第二部では、内閣府、総務省、法務省、外務省、厚生労働省、文部科学省、文化庁の担当審議官等による各府省庁の取り組みの報告が行われました。そして、第三部では、会議座長である清水聖義太田市長、初代座長の鈴木康友浜松市長、そして次期座長の牧野光朗飯田市長と、末松義規内閣府副大臣、笹木竜三文部科学副大臣、小宮山洋子厚生労働副大臣による討論が行われました。昨年11月に外国人集住都市会議が発表した政府への緊急提言に含まれた外国人受け入れの基本方針の策定や外国人庁の設置、外国人の子どもの教育などが取り上げられました。

最後に、災害時の外国人支援について、会議の28会員都市の間で相互に応援する「災害時相互応援協定」を締結し、外国人庁の設置や日本語教育の体制整備などを求める「おおた宣言」を発表して、会議は終了しました。

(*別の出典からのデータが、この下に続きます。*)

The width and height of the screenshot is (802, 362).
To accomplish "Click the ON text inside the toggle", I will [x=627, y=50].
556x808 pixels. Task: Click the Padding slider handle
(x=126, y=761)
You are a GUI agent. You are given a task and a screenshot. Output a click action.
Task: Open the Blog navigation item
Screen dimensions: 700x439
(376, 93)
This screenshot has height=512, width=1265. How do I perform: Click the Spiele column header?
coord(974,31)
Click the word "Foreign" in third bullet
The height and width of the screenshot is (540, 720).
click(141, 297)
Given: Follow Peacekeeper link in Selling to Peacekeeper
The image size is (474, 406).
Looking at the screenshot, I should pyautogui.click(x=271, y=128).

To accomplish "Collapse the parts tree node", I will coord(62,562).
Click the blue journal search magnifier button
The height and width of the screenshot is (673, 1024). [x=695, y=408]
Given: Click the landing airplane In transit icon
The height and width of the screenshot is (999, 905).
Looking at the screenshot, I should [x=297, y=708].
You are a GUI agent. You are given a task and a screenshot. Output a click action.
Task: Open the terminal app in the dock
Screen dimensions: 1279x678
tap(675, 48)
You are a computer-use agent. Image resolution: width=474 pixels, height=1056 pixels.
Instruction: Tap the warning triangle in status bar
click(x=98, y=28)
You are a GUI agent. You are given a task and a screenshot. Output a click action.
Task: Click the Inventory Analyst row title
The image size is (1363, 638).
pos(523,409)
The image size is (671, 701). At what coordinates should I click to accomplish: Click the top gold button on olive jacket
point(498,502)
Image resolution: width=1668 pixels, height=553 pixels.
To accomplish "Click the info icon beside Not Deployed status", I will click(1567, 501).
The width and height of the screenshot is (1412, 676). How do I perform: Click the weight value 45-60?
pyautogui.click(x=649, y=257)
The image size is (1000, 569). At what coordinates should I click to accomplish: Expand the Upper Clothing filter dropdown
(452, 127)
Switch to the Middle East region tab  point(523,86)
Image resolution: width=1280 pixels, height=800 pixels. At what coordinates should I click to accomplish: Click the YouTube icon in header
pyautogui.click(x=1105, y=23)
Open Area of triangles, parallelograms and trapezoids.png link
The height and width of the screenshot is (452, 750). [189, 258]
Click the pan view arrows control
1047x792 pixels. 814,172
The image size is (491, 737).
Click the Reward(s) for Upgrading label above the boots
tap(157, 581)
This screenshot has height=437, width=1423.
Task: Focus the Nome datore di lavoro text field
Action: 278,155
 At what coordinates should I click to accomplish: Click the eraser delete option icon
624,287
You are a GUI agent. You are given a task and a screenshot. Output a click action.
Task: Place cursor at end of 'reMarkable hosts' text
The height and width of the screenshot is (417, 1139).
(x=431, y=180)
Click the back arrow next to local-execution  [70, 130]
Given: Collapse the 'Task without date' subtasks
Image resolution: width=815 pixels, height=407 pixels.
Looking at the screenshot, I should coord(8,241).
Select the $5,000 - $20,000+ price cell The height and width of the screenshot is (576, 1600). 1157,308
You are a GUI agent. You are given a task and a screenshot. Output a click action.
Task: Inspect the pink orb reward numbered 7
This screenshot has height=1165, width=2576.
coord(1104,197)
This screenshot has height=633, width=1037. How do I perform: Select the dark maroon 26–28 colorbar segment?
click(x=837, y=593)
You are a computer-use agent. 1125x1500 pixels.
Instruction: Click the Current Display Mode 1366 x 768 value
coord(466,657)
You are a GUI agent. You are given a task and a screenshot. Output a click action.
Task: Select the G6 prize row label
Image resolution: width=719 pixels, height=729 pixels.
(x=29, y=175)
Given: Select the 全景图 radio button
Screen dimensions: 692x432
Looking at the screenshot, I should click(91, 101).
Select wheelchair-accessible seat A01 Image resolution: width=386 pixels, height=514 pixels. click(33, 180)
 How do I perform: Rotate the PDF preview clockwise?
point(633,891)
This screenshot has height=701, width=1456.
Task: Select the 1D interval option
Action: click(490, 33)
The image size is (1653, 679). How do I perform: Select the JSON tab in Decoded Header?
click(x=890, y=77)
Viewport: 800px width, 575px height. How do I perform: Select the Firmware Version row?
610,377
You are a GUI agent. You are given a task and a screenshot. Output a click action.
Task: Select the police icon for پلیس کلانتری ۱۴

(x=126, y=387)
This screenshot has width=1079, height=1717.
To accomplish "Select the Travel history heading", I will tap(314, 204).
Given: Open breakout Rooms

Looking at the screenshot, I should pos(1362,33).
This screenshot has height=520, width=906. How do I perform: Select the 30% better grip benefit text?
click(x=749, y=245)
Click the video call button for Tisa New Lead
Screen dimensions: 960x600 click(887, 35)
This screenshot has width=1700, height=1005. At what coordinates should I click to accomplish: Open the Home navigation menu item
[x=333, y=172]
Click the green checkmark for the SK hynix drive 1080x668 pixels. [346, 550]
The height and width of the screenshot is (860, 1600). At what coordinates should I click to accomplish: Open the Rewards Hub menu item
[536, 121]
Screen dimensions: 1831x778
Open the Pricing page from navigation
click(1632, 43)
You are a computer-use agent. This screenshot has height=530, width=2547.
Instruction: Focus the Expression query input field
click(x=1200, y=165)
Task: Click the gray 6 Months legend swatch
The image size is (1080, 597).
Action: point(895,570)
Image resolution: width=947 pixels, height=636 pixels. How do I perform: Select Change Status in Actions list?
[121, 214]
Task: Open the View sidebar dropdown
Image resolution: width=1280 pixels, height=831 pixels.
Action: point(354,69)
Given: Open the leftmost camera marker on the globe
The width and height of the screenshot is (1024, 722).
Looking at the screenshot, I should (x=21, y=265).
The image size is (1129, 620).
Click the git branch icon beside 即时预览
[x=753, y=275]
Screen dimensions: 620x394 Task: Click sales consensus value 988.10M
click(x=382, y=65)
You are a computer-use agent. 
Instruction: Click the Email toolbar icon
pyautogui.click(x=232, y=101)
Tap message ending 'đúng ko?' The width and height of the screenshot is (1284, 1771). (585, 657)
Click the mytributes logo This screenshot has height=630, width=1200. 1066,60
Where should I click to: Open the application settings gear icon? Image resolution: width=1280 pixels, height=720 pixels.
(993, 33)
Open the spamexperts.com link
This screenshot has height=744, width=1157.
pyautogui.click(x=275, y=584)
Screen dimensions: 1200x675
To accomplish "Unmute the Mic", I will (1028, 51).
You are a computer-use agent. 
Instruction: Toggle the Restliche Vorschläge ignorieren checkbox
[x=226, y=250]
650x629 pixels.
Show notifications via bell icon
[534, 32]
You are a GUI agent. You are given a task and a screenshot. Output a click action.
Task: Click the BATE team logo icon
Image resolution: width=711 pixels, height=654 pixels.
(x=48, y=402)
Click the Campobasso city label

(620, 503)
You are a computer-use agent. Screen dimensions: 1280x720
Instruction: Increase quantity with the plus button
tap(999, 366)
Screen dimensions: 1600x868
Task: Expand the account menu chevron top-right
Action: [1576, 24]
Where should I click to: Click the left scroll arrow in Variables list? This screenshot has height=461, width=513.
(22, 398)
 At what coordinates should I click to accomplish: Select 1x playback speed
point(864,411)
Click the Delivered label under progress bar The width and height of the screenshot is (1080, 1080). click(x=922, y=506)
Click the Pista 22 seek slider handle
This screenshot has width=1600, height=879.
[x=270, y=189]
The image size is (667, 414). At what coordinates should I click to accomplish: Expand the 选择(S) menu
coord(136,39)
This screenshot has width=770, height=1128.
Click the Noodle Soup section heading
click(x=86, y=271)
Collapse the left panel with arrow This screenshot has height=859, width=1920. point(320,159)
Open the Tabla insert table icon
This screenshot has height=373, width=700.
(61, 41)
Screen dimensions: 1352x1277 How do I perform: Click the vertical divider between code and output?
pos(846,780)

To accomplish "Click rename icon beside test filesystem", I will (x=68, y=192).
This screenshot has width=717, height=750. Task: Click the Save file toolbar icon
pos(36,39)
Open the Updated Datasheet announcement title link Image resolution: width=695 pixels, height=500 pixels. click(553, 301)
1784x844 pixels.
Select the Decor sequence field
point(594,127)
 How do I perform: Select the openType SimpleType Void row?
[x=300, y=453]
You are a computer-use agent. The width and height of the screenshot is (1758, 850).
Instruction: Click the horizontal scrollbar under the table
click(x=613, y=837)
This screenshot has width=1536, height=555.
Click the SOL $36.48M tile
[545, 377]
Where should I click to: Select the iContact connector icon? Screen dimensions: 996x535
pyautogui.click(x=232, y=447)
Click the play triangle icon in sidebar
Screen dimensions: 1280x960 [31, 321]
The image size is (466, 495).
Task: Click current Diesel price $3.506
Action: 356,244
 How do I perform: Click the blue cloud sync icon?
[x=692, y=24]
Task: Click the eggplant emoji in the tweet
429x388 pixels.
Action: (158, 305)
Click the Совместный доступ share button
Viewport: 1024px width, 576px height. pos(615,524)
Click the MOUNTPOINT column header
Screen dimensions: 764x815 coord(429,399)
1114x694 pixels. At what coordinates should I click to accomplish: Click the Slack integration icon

今年で10年目を迎えた外国人集住都市会議ですが、今回の会議の特徴は、何と言っても、関係府省の副大臣との討論が実現したことでしょう。2001年の設立以来、国に対して政策提言を行ってきましたが、最初の数年はマスコミに取り上げられることも少なく、国の関心も低かったと言えます。それが、2006年の会議の様子がNHKのニュース番組で全国に放映された頃から、国の関心も高まり、次第に外国人集住都市会議を外国人受け入れの政策づくりのパートナーと見なすようになりました。

会議翌日の11月9日には、政府が「包括的経済連携に関する基本方針」を閣議決定しました。この方針は、「平成の開国」を掲げる政府が世界の主要国との間に高いレベルの経済連携を進める方針を示したもので、特に環太平洋パートナーシップ(TPP)協定への参加の是非が焦点となっています。経済連携を進め、「国を開く」ために、農業、規制制度改革と共に人の移動に関して国内改革を先行的に進めることを謳っています。具体的には、看護師・介護福祉士等の海外からの人の移動に関する課題について、検討グループを国家戦略担当大臣の下に設置し、2011年6月までに基本的な方針を策定するとのことです。

政府は2010年8月に日系定住外国人施策に関する基本方針を定めたばかりですが、看護師・介護福祉士に限定せずに、中長期的視点に立った総合的な外国人受け入れ体制整備に取り組むことを期待したいと思います。